Unfair distribution of cultural funding

Sandy Fitzgerald

The problem with cultural funding a lot of the time is that there is not a cultural funding actually it is an arts funding. And it comes back to this confusion between what is art and what is culture. If you are funding art then you really have to understand that you are investing in very particular type of discipline and it probably will not have that much impact on society or on communities. You should call it the arts funding not cultural funding and be very clear about that.

The other thing is I am not so sure after many years of arts funding that the results have been particularly positive. I think a lot of people and I am talking about the Western Europe here now became dependent on arts funding. And it allowed I think a lot of things to happen and a lot of money to be wasted because nobody was really clear what the results might really be.

If you have the cultural funding then you can be very clear because you can set very clear targets and very clear aims regard your funding. In society you can set goals, you can invest, you can invest in quality of life issues, equality issues, minority issues, environmental issues. All of these things can benefit from cultural funding. It is not clear to me what is the outcome of arts funding.

And as I said before a lot of arts funding really went to middle to upper class communities of people anyway who already have a lot of resources and have a lot of possibility to pay for they own entertainment and their own arts if they wanted to. So it is like a subsidy by poor people for rich people.

For instance in Ireland now the vast majority of arts funding comes from the national lottery. The national lottery was set up to fund arts and to fund health. And so a lot of people buy lottery tickets, which is a form of tax really but the majority of the people who buy lottery tickets are from the poorer communities and the disadvantaged communities. Yet most of the subsidy goes into the arts funding for middle class and upper class people.

So if you look at that you could say that is an unfair tax. The people who are actually funding the art do not benefit from it. Because they do not go to the opera. They do not go to ballet. They do not go to the theatre.

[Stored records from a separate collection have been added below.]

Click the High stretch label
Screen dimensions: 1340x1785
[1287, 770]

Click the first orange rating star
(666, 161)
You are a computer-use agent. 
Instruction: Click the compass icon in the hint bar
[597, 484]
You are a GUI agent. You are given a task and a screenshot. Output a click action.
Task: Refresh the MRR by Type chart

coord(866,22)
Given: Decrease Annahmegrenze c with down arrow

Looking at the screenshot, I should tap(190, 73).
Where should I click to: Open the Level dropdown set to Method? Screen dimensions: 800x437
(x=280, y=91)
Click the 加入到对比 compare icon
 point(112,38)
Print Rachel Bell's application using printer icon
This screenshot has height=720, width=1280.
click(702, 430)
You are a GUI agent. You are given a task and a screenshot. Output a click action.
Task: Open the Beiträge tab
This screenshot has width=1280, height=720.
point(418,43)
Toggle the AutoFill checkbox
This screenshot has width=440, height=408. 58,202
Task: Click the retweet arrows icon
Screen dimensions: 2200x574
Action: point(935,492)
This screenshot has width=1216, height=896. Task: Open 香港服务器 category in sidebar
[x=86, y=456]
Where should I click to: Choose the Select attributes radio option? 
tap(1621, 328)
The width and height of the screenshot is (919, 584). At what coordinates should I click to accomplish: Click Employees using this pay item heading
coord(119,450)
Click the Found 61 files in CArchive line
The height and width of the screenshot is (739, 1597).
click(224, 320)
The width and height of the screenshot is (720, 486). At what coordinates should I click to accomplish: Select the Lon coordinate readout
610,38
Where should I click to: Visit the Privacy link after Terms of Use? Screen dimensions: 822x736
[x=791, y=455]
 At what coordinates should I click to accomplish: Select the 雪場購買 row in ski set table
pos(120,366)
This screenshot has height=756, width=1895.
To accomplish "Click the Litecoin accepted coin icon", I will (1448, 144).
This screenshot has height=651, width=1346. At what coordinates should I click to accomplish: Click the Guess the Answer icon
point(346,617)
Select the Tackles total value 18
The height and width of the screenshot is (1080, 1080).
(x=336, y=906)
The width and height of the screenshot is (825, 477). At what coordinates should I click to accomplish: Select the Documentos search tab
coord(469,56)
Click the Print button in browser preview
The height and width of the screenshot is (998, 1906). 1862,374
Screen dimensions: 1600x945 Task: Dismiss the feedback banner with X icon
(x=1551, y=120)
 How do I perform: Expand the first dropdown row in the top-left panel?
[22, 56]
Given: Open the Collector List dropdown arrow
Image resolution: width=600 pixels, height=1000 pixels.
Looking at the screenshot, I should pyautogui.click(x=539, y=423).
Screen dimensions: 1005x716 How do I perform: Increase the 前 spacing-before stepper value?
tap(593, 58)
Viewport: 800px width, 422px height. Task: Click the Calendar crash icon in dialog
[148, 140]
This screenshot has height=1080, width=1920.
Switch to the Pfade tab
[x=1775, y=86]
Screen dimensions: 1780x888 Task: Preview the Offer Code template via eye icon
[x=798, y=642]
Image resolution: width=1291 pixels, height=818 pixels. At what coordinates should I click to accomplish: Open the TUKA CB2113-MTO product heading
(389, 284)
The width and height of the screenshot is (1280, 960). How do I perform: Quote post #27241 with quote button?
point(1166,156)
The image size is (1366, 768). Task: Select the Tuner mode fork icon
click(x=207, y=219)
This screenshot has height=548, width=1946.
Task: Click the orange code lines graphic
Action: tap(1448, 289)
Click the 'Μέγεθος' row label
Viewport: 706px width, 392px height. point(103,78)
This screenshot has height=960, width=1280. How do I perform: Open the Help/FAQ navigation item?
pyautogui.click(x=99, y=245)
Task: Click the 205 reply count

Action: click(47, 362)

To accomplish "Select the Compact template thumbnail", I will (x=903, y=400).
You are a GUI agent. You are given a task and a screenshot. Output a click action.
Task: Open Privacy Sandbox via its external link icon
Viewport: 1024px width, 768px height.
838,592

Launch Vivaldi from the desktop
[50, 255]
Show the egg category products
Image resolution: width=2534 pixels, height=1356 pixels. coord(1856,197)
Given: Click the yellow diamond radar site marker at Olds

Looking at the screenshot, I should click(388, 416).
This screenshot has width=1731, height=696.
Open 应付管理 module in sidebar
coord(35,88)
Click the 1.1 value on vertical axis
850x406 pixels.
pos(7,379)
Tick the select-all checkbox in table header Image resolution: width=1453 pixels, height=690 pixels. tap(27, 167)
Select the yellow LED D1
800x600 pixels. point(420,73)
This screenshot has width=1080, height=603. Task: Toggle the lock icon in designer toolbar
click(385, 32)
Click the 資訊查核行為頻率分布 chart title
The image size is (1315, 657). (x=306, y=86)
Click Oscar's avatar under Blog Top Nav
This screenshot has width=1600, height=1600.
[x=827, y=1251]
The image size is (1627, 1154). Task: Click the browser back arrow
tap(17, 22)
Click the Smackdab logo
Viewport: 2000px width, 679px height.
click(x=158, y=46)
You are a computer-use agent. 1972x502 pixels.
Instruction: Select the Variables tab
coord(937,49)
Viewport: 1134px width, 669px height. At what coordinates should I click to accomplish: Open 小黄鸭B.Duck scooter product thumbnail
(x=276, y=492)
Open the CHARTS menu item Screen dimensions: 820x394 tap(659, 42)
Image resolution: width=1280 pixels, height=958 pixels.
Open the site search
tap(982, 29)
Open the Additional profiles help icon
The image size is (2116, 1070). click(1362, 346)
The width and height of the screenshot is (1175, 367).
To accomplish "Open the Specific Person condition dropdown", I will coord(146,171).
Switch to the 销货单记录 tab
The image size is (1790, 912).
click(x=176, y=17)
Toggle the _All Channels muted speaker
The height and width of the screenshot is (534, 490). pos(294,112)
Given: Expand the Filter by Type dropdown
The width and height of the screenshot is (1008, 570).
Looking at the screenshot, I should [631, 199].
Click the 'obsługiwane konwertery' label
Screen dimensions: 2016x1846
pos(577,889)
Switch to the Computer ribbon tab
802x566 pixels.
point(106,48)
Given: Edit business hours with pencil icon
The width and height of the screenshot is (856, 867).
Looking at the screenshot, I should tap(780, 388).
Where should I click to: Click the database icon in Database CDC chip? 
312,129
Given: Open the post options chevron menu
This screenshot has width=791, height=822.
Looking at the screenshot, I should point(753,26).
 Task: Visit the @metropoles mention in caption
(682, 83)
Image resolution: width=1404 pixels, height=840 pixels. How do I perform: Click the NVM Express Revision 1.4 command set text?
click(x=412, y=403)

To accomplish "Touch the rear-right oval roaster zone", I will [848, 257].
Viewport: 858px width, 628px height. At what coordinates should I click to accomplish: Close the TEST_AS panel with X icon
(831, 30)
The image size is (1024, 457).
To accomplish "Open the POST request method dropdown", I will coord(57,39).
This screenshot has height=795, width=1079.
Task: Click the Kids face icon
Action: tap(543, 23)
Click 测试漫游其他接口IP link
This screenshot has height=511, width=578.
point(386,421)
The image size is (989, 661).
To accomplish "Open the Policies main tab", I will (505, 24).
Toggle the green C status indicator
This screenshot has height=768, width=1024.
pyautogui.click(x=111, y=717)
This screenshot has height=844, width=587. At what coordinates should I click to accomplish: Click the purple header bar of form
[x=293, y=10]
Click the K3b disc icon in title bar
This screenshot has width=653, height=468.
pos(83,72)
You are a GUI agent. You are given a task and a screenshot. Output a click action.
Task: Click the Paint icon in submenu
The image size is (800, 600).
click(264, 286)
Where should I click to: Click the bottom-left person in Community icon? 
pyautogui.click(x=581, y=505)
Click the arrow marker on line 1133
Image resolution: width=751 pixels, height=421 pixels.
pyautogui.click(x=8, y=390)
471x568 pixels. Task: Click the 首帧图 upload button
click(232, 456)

Yet they are funding all of these things for people who have money and could very well afford to pay for these things. It seems the resources are going in wrong direction, in the wrong place.

And the other thing is that a lot of the resources are also not going to what I would call the process. They are going to the product. They are going to looking at what the outcome is. But there are a lot of people who want to participate and young people who want to do things. And the process of doing that is as important as the product, the outcome. So the funding should be equally invested in process of doing it and the quality of the process, which is really about training, capacity building, empowering, evaluating what people are doing.

If you invest in process and it is a good investment then the product will come anyway at the end. But a lot of funding is focused on the product, on the outcome. It is focused on the piece of art or the show or whatever. It is not going into the process. And I think that officials, local authorities, governments, cities actually have an obligation and responsibility to invest in the process and therefore invest in people’s cultural development. And then over longer period there will be an outcome from that.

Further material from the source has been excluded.